> _Data for review_:
-------------------------

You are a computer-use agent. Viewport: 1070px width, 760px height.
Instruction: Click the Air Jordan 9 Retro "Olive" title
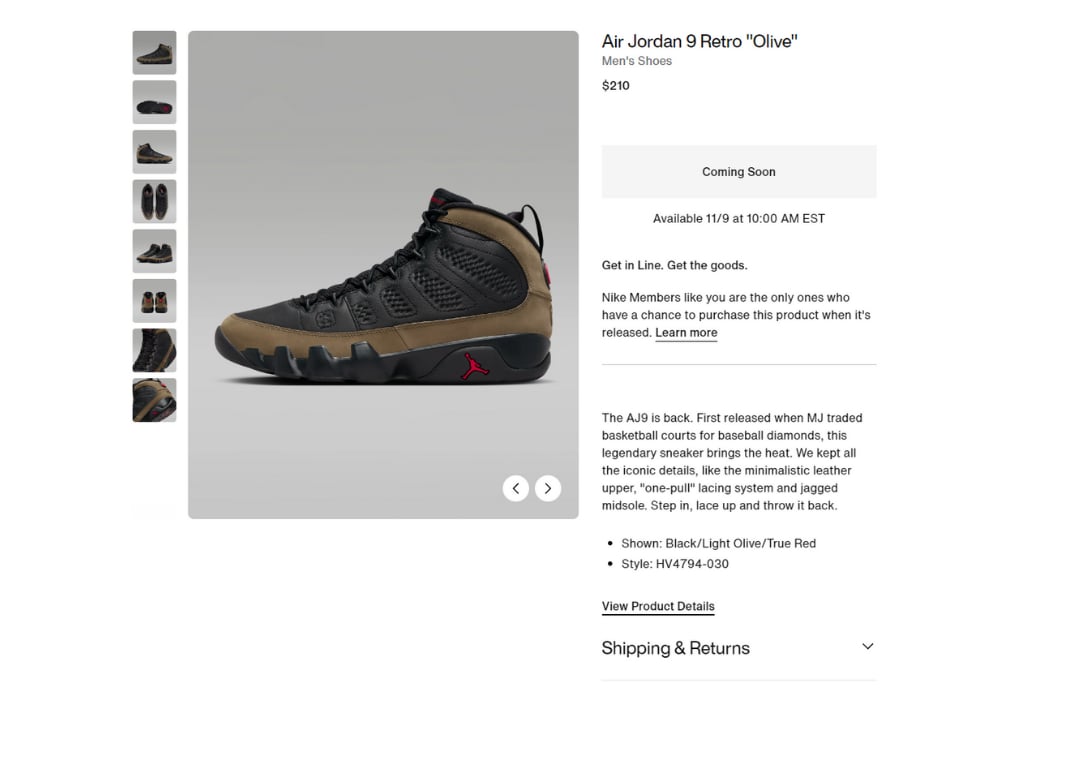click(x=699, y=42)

-------------------------

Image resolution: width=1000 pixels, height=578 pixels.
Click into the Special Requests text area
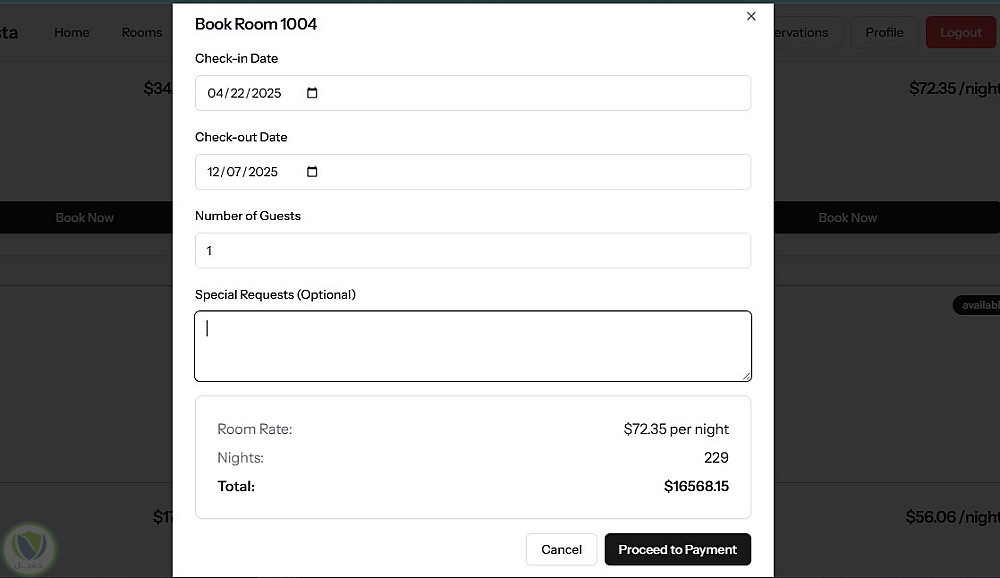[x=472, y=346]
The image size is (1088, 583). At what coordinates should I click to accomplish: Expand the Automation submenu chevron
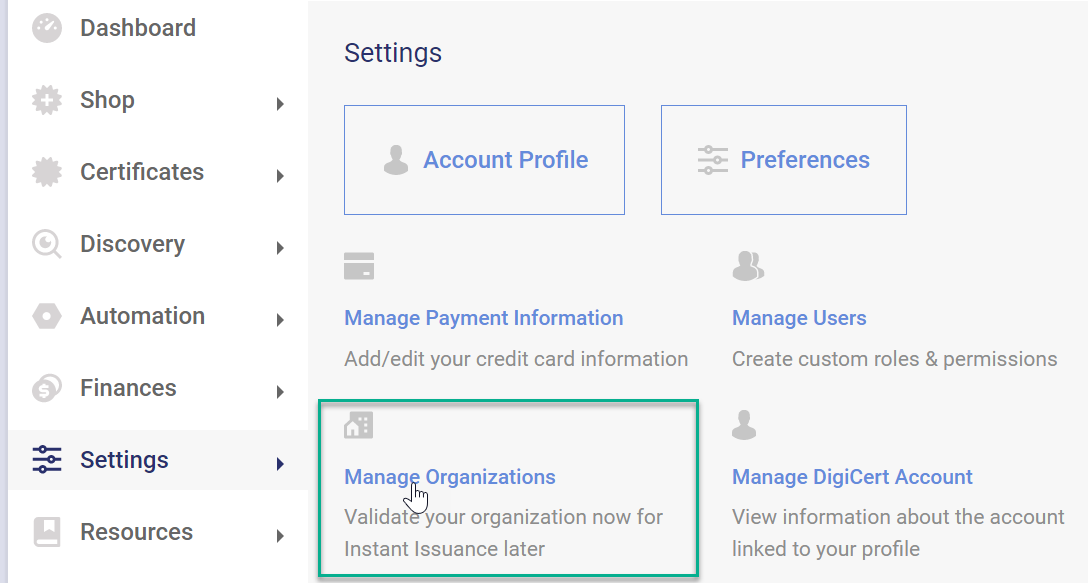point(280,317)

-------------------------

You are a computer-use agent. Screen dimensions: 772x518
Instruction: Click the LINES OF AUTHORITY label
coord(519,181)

-------------------------

> _Task prompt_: Could you copy every line from the records that has "computer" in it?

> _Answer to the exercise_:
You are a computer-use agent. Viewport: 1070px width, 760px height.
You are a computer-use agent. Screen dimensions: 772x518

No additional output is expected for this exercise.